++++ Page ++++

Posted by Chen Ridong 1 week, 5 days ago

On 2025/11/19 18:57, Sun Shaojie wrote:
> Currently, when setting a cpuset's cpuset.cpus to a value that conflicts
> with its sibling partition, the sibling's partition state becomes invalid.
> However, this invalidation is often unnecessary. If the cpuset being
> modified is exclusive, it should invalidate itself upon conflict.
> 
> This patch applies only to the following two cases:
> 
> Assume the machine has 4 CPUs (0-3).
> 
>    root cgroup
>       /    \
>     A1      B1
> 
> Case 1: A1 is exclusive, B1 is non-exclusive, set B1's cpuset.cpus
> 
>  Table 1.1: Before applying this patch
>  Step                                       | A1's prstate | B1's prstate |
>  #1> echo "0-1" > A1/cpuset.cpus            | member       | member       |
>  #2> echo "root" > A1/cpuset.cpus.partition | root         | member       |
>  #3> echo "0" > B1/cpuset.cpus              | root invalid | member       |
> 
> After step #3, A1 changes from "root" to "root invalid" because its CPUs
> (0-1) overlap with those requested by B1 (0). However, B1 can actually
> use CPUs 2-3(from B1's parent), so it would be more reasonable for A1 to
> remain as "root."

++++

Goal: Does each statement agree with the cpuset patch post above? Answer yes or no for each, and quote the words from the post that decide it. 1. The example machine has 4 CPUs. 2. In Case 1, A1 is non-exclusive. 3. After step #3 in Table 1.1, B1's state becomes "root invalid".

++++ Source excerpt ++++

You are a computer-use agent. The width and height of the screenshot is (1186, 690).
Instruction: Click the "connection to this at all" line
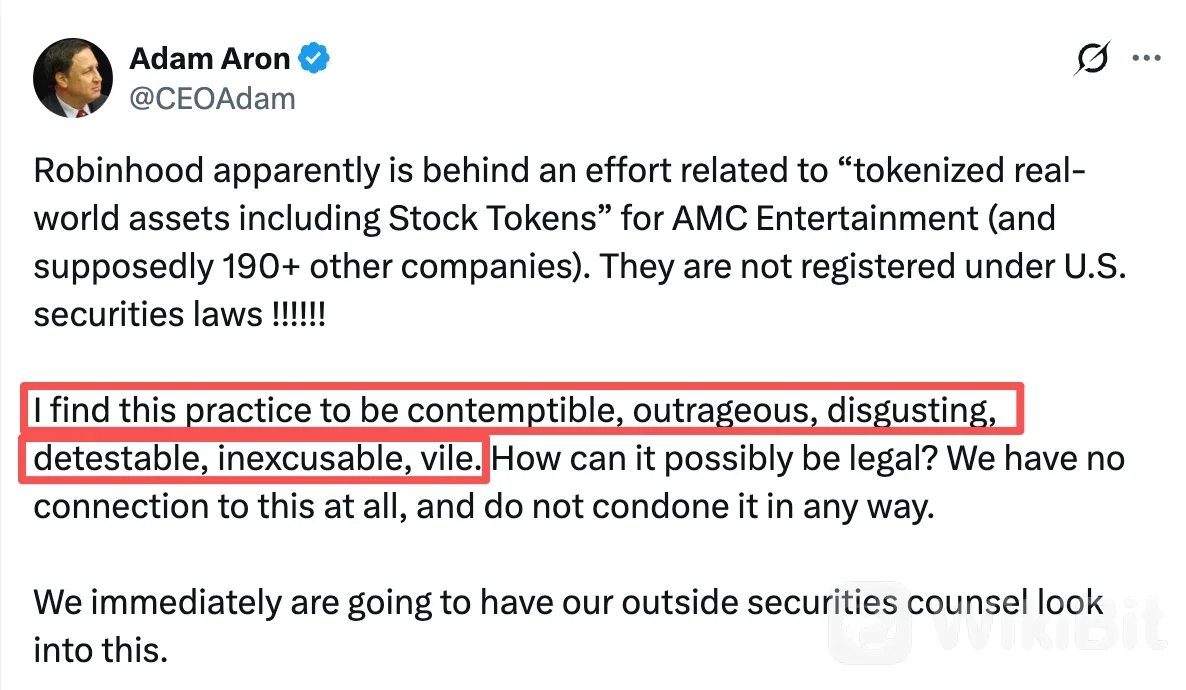tap(216, 507)
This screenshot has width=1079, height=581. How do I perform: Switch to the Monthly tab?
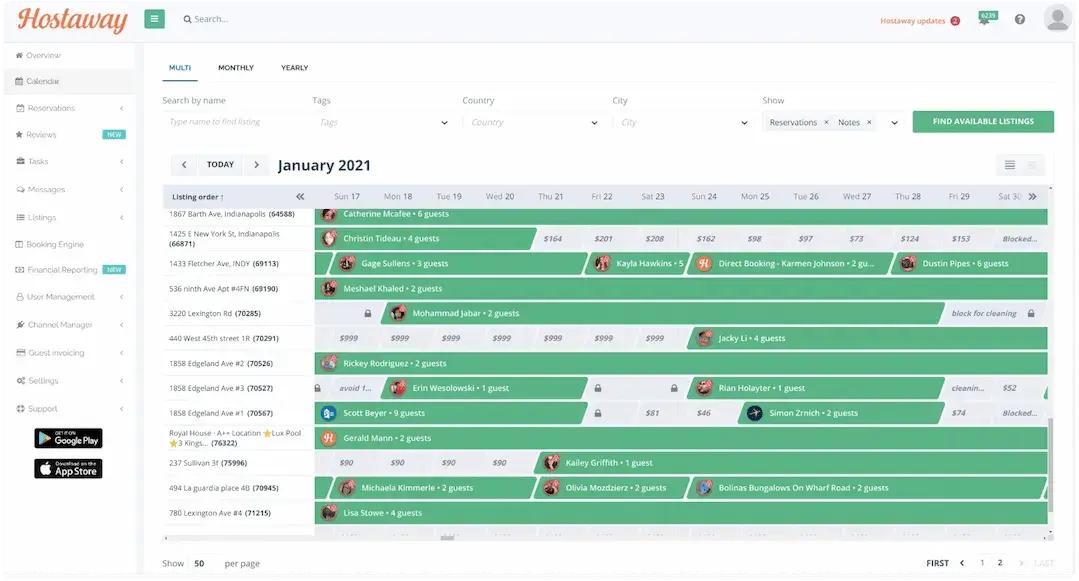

++++

Answer for the task:
1. Yes: "Assume the machine has 4 CPUs (0-3)."
2. No: "A1 is exclusive, B1 is non-exclusive"
3. No: "After step #3, A1 changes from "root" to "root invalid""